* TASK DIRECTIONS
Check every line of the data below for the word "heading". Copy the ones that have it.
#### SUPPLIED DATA ####
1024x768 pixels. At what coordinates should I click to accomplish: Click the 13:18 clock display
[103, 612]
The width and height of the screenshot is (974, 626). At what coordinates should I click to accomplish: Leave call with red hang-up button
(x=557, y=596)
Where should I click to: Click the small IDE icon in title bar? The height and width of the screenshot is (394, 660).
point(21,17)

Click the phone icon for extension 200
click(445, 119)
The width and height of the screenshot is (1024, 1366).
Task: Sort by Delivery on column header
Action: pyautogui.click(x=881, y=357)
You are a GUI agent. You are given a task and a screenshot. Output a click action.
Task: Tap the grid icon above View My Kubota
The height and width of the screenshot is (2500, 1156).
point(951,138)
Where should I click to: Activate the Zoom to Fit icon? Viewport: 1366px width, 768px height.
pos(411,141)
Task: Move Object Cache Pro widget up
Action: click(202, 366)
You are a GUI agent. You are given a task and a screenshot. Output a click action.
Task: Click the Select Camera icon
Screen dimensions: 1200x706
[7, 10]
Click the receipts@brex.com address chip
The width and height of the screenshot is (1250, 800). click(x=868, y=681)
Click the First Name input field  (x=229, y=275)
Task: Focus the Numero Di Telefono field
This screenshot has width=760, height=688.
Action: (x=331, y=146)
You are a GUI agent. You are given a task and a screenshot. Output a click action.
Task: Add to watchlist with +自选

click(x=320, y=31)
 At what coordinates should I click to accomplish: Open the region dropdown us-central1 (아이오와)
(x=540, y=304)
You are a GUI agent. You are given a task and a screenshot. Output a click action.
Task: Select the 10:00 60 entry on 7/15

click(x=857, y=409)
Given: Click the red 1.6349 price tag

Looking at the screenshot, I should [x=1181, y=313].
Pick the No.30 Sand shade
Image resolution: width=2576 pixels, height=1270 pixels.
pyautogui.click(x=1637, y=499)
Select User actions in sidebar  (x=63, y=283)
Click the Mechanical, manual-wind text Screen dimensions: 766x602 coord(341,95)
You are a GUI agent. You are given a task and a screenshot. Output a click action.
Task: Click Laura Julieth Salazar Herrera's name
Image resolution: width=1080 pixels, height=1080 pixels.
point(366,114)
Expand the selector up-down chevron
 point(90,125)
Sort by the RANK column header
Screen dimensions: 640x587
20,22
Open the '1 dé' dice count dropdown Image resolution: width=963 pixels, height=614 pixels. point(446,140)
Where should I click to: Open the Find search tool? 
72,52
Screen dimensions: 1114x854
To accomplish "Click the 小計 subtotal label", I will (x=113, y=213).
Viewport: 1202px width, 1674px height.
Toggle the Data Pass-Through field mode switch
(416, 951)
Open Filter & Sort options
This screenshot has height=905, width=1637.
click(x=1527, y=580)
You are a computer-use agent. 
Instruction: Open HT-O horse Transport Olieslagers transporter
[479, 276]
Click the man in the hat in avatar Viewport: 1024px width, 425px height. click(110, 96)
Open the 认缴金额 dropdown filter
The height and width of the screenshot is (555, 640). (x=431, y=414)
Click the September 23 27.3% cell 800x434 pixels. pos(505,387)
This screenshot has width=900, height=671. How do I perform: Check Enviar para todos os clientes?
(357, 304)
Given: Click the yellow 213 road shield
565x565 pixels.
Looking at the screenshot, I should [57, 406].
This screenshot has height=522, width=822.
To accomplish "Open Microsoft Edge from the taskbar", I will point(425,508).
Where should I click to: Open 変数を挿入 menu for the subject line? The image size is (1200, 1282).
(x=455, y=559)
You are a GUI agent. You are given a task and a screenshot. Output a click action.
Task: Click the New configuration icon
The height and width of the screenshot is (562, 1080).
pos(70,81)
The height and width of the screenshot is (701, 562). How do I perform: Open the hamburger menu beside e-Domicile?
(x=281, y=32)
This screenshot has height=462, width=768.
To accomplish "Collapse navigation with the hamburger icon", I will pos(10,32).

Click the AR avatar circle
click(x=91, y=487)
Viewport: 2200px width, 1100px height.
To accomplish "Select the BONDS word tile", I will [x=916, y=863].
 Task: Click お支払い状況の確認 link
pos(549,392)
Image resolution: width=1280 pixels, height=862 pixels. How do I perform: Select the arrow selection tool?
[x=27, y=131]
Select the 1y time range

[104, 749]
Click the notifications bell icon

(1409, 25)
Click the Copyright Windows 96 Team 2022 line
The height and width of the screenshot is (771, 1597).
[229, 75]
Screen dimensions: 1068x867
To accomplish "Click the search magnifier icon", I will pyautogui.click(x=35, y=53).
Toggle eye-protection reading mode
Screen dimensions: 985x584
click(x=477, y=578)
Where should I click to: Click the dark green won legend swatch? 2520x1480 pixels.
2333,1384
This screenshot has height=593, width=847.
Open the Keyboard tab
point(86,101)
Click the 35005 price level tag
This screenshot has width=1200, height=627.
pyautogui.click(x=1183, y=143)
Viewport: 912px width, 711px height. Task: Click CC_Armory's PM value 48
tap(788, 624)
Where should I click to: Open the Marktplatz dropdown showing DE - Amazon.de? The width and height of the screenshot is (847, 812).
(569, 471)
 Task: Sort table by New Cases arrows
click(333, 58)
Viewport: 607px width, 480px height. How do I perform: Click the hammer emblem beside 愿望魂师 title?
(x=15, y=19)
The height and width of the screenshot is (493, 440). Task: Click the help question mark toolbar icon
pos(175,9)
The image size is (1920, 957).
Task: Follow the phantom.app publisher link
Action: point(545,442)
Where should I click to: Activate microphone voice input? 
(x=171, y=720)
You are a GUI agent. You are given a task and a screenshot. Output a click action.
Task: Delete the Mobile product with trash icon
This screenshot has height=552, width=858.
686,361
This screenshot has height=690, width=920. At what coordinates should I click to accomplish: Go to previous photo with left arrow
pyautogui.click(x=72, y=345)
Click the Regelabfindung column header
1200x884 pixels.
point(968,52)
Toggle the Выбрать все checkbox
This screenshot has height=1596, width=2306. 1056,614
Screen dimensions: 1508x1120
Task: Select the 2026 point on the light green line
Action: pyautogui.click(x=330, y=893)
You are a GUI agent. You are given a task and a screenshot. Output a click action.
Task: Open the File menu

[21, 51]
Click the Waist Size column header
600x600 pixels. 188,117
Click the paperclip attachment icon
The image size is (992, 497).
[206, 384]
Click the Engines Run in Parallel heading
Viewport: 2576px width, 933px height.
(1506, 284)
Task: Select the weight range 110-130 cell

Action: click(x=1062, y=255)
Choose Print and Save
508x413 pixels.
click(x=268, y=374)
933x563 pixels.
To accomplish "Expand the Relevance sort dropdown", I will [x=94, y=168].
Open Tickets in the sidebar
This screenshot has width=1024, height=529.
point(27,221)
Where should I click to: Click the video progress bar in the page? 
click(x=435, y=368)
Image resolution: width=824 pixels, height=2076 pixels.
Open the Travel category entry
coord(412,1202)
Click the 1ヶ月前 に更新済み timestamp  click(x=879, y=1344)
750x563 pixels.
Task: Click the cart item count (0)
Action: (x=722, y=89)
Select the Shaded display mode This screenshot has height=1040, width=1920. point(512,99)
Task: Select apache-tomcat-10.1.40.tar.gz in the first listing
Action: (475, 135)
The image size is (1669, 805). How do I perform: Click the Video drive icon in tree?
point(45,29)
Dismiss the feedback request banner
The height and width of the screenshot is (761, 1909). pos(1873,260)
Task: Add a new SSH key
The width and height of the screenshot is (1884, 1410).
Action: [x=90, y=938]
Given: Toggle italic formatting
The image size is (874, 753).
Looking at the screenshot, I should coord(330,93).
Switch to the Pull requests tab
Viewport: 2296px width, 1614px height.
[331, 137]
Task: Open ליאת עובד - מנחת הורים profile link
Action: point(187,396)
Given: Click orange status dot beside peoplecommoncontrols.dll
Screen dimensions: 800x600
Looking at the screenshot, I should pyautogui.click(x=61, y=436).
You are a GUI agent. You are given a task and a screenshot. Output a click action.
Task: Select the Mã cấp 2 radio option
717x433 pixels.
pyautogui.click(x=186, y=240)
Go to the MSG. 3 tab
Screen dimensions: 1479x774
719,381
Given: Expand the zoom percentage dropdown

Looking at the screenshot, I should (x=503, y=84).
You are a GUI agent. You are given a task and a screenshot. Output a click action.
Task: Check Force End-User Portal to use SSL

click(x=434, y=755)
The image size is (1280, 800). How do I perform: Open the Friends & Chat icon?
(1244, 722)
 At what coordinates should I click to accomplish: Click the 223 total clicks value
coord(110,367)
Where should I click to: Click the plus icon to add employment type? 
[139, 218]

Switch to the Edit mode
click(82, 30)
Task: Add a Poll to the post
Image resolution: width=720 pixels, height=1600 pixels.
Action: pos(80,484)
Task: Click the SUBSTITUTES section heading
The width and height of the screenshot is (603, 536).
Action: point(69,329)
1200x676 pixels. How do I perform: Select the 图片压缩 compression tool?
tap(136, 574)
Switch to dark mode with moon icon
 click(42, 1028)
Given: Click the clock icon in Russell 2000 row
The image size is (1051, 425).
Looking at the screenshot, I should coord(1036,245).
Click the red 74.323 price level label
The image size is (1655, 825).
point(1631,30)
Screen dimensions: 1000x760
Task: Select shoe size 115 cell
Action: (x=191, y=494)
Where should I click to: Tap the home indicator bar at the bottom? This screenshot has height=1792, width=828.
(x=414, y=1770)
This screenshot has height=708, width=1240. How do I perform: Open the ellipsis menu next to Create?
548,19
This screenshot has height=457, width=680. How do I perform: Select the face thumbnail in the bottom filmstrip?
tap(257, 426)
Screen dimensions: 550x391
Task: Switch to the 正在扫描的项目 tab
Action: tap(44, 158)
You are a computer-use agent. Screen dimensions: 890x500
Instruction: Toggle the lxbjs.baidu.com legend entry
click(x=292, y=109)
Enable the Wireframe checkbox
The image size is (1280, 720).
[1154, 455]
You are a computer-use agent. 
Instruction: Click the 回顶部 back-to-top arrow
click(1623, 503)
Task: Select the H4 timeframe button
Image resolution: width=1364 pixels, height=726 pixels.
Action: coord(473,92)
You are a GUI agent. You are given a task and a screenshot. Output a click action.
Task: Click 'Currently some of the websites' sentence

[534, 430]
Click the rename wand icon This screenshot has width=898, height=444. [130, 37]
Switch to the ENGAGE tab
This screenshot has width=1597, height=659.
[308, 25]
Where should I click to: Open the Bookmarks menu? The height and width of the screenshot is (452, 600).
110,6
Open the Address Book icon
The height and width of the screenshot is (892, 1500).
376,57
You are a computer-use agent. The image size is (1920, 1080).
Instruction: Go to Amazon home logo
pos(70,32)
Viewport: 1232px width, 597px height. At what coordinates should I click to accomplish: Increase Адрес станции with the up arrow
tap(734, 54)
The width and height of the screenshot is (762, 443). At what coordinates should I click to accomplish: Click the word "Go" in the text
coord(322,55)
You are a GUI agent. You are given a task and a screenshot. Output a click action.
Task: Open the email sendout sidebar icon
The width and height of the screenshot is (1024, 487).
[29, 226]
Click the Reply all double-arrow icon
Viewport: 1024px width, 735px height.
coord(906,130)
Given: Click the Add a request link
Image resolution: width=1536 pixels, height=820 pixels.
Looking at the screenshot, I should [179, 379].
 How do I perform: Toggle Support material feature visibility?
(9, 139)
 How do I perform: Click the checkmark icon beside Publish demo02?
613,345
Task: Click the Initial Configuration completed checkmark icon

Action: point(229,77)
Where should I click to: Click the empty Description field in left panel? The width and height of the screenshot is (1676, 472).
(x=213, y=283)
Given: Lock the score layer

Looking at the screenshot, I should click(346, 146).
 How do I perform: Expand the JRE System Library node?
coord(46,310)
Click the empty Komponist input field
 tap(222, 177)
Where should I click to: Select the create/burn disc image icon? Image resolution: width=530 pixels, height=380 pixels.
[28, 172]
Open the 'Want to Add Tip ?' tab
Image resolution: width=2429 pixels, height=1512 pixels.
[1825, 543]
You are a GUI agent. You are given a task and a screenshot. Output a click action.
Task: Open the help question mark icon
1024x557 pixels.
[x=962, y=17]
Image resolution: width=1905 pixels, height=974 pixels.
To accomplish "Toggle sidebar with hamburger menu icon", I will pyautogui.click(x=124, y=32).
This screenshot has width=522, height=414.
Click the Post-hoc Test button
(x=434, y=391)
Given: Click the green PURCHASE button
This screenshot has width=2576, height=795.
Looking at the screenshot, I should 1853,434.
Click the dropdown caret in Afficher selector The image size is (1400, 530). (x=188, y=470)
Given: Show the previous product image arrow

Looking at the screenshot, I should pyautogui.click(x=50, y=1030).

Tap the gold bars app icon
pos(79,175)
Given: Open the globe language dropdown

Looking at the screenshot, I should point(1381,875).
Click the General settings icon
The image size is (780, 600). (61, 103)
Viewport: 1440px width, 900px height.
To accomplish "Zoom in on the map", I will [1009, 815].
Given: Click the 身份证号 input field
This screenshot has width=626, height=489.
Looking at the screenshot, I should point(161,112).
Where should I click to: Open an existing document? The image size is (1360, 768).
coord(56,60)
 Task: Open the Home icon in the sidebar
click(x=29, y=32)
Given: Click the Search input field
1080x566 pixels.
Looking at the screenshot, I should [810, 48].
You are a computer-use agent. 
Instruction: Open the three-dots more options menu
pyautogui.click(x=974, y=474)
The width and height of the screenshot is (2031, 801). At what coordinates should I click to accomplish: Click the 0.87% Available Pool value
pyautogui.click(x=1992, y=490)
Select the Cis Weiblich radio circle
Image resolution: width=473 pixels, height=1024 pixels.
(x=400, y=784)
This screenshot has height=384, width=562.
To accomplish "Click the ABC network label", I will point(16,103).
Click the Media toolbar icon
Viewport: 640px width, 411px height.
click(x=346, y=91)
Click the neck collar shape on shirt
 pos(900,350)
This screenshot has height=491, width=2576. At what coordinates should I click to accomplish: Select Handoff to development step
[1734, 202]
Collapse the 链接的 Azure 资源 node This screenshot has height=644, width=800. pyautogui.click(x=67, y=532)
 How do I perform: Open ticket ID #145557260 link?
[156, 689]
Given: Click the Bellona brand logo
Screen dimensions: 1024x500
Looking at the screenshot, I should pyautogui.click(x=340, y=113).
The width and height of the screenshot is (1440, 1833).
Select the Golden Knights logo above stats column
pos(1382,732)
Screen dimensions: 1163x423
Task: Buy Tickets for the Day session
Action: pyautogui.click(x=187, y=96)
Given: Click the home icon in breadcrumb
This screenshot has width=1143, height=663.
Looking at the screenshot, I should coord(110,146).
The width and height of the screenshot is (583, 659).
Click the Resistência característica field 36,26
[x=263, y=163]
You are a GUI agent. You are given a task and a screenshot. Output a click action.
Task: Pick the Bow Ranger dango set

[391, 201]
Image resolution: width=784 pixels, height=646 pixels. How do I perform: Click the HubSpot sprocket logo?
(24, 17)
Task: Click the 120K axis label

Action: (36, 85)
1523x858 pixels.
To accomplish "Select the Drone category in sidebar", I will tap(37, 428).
####
* FINAL ANSWER
Click the Engines Run in Parallel heading
Task: Click the SUBSTITUTES section heading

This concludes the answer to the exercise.